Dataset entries
● ● ● ●
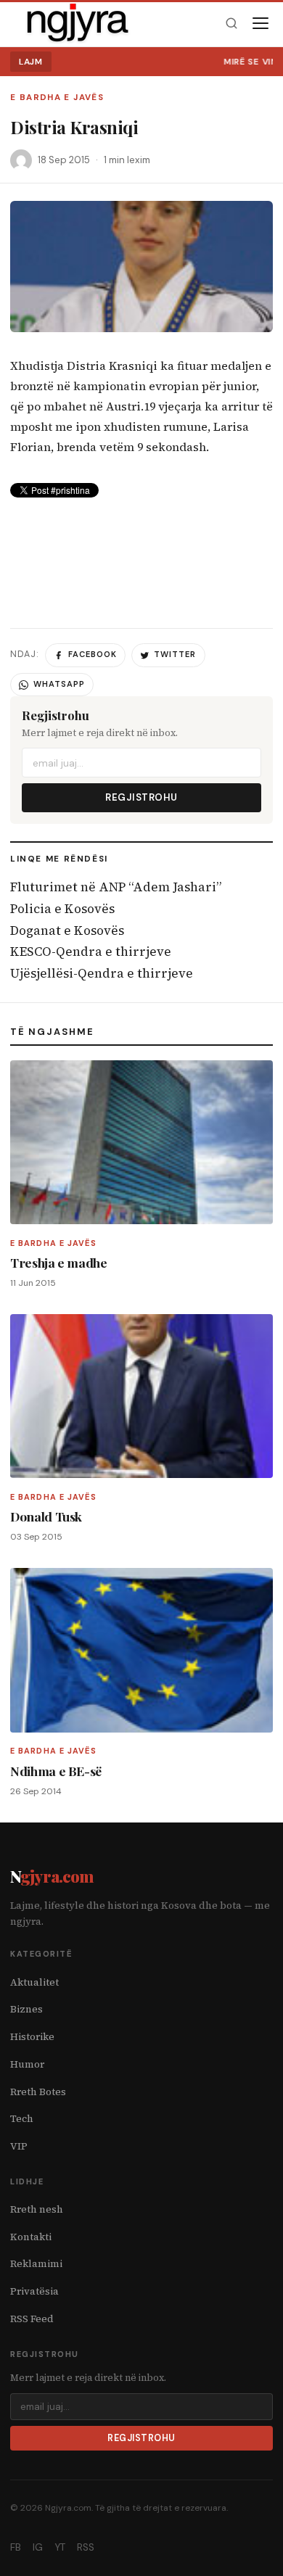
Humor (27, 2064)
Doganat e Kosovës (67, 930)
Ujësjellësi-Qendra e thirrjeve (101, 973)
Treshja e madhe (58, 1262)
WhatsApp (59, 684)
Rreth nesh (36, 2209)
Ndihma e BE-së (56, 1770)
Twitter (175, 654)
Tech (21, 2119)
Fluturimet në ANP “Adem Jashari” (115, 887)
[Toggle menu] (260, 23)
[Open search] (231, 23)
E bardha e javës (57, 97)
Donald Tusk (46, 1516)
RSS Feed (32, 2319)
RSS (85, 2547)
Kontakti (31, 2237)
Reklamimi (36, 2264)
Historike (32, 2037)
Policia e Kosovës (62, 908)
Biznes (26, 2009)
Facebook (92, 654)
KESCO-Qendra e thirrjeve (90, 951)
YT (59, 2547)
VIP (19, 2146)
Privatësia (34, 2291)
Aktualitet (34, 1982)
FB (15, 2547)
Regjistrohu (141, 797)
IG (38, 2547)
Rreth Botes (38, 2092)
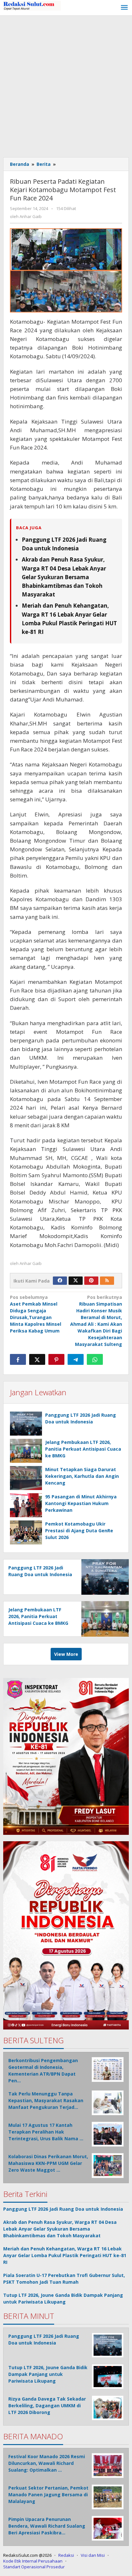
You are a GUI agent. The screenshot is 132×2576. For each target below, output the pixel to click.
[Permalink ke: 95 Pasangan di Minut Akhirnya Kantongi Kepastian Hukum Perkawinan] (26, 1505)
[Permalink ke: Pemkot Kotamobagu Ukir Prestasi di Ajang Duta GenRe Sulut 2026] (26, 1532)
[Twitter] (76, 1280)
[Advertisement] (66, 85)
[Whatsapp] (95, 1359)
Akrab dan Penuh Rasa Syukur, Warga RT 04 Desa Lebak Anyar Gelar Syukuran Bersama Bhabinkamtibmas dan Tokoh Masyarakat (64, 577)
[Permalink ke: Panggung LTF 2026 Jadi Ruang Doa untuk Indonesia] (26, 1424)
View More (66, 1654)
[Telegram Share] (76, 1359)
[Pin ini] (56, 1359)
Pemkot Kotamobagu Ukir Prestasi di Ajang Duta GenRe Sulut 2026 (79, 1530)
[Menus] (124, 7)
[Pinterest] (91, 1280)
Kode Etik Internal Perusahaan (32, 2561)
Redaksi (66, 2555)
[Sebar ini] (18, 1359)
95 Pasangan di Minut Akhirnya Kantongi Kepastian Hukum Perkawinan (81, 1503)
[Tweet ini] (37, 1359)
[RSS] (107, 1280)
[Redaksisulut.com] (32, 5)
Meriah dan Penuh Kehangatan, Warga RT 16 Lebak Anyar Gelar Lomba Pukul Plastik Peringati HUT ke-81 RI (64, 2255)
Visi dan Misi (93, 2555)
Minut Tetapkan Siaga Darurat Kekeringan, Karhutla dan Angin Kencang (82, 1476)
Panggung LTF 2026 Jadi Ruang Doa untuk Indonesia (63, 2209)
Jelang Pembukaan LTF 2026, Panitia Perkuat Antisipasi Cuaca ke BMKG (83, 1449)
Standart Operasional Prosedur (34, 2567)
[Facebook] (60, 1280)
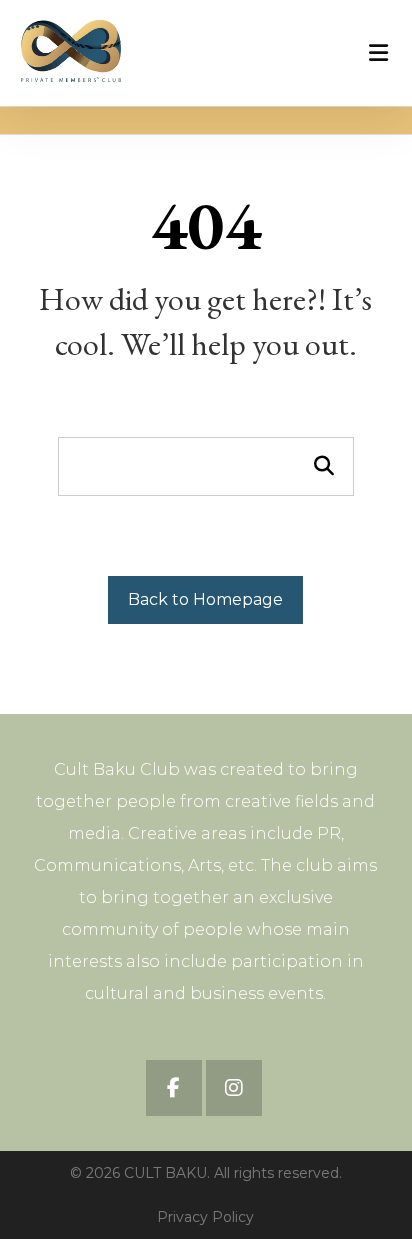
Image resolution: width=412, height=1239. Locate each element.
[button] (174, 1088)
● ● ● ●
Exercise
When you find a line in the records that contains the word "untuk", copy it.

Exercise response
[Permalink ke: Panggung LTF 2026 Jadi Ruang Doa untuk Indonesia] (26, 1424)
Panggung LTF 2026 Jadi Ruang Doa untuk Indonesia (63, 2209)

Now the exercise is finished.